Three Steps to Avoiding Alert Overload

Joe KimEarly in my career, I worked on several massive systems that generated numerous alerts from different mechanisms throughout the day. The noise became so frequent and numbing – it caused these systems to be looked at like “the boy who cried wolf one too many times.” Likewise, federal IT managers have become so accustomed to receiving frequent alerts that they may be ignoring the ones that signify critical issues.

In a perfect world, federal IT managers would receive root cause alerts, relating to the highest priority items, which can then be handled quickly and easily. We do not live in a perfect world. With so many alerting mechanisms deployed, nearly every system within an agency’s IT environment issues pings for every hiccup. Without an adequate framework, this can lead to alert overload that cause issues in the integrity of your data and security posture of your agency.

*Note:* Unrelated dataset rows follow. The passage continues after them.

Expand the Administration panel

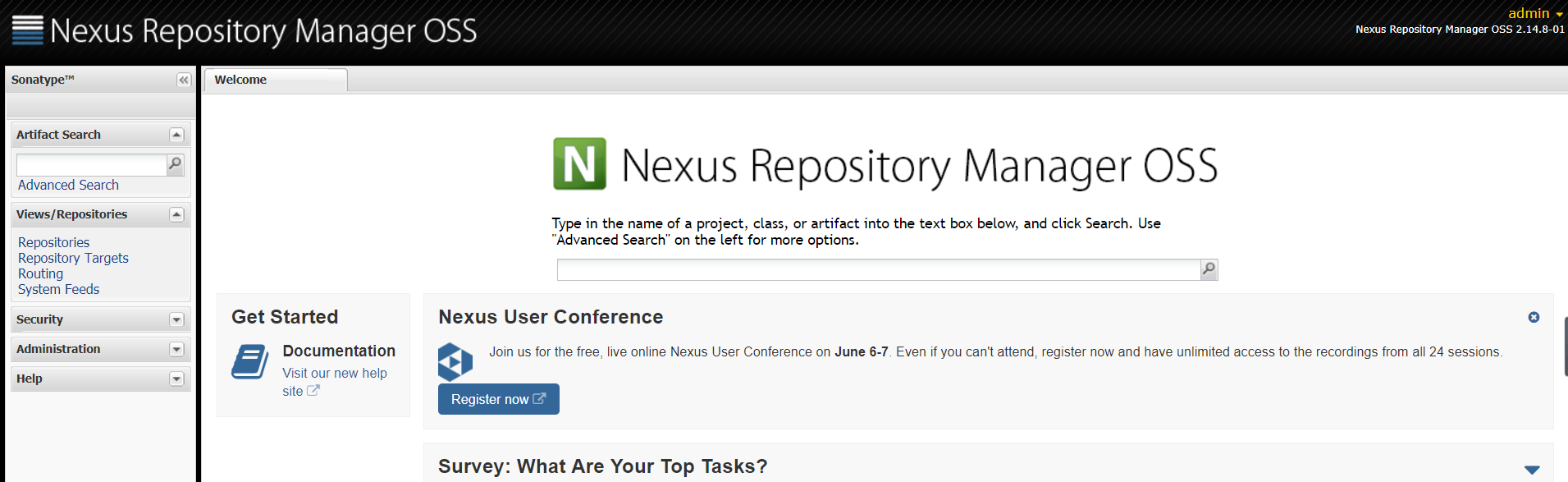(x=176, y=349)
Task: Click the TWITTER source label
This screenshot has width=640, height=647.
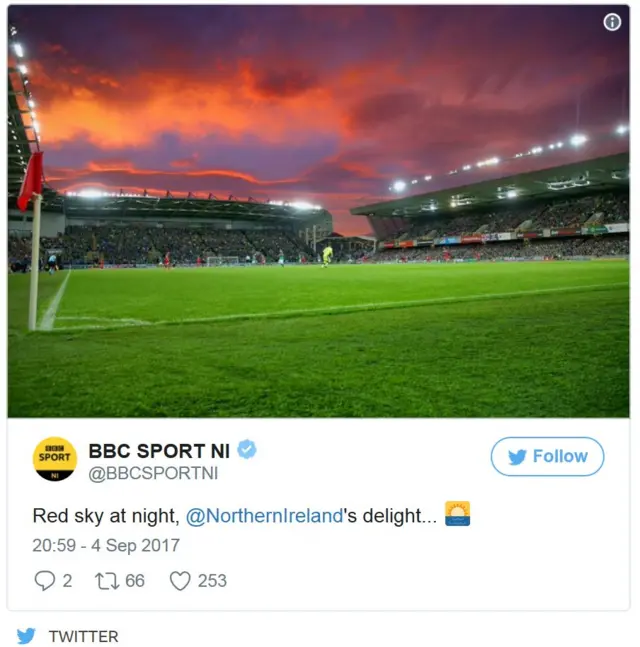Action: (x=83, y=636)
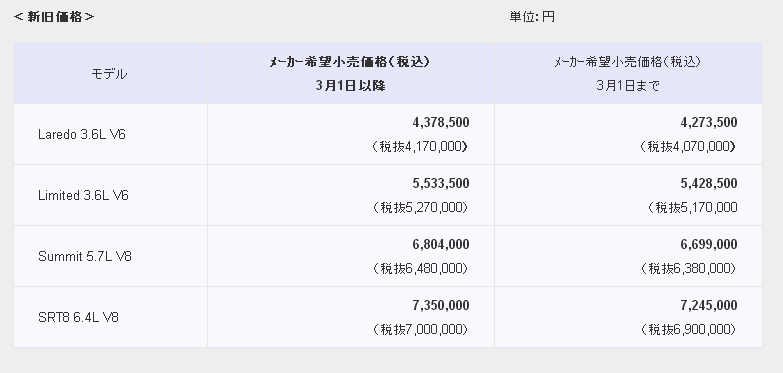The image size is (783, 373).
Task: Click the モデル column header
Action: [x=109, y=74]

Use the following three steps as a guide for your data center – agency security and stress level will all be better off. Yes – there is a way to cut through the alert clutter quickly and easily, consolidate and prioritize the information you receive, and focus on the alerts that truly matter.

Step One: Set a Goal

The most important step in increasing your signal-to-noise ratio is to measure and analyze the number and type of alerts you’re getting in order to set specific goals toward reducing the volume. From there, you should be able to group them into categories. For example, false positives (no alert should have been sent), informational (system was taken down for maintenance), and critical (something is broken and needs immediate attention).

Once you have categorized your alerts, try to automate this process as they come in. Most email clients have sufficient rule processing powers to help, as long as there is structure to your current alerts.

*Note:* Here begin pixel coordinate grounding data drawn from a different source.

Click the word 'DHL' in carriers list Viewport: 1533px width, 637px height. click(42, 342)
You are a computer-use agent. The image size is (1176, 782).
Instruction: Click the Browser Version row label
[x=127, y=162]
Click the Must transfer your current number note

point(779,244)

Next, with a general structure and some data about your alerts (the number by category), you can start to set goals to reduce them. For example, start with a 20% reduction in weekly false positive alerts. Common sources of false positives in a data center include forgetting to set a node or device to maintenance mode before taking it down or applying thresholds too broadly. If 20% is too large, decrease the goal to a smaller number—10% or even 5%. The point is to set a goal, measure your progress toward that goal, and continue to improve.

Step Two: Get the Right Information

The second step for reducing the noise from your alerts is to make sure they include useful information. Too often federal IT pros will receive alert emails without knowing which rule generated the alert.

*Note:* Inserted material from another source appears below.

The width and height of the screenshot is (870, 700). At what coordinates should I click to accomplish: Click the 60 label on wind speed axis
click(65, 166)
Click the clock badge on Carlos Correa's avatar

Most tools allow you to specify the alert name in the rule. This simple change will have a profound impact on your ability to process, organize, and respond to alerts. In addition to including the alert name with the notification, try also to include:

  • the device or system name
  • criticality of the alert
  • a direct link in your monitoring system to the affected system
  • current vitals such as CPU, memory, disk, location (city or data center name as well as actual rack number and placement in the rack)
  • local contact information if you need to work with a colleague on-site
  • related systems and infrastructure (if possible)

With all of the first level information in the alert, you can take direct action to begin service restoration or mitigation as soon as you receive notification.

Step Three: Consolidate

Informational alerts can be an important part of your monitoring process as they’re often a good way to identify changes in your environment before there is a problem. Rather than having these come through with other, higher-priority alerts, consider consolidating these into a daily or weekly report of informational activities.

This approach will allow you to examine more closely the context of the information rather than treating it like something that requires action. You may, in turn, notice something unique that you did not notice before, since you’re considering this information differently from other types of alerts.

Conclusion

These steps may seem daunting given the volume of alerts you receive on a daily basis.

The idea is to take it slowly. Start small and take a measured approach. A little goes a long way when it comes to alerts.

Most importantly, the value you get from your alerts will increase dramatically if you manage them properly. You will be far less likely to miss a serious threat.  If you only receive a few alerts a week, it becomes much more practical to investigate threats and quickly address operational issues.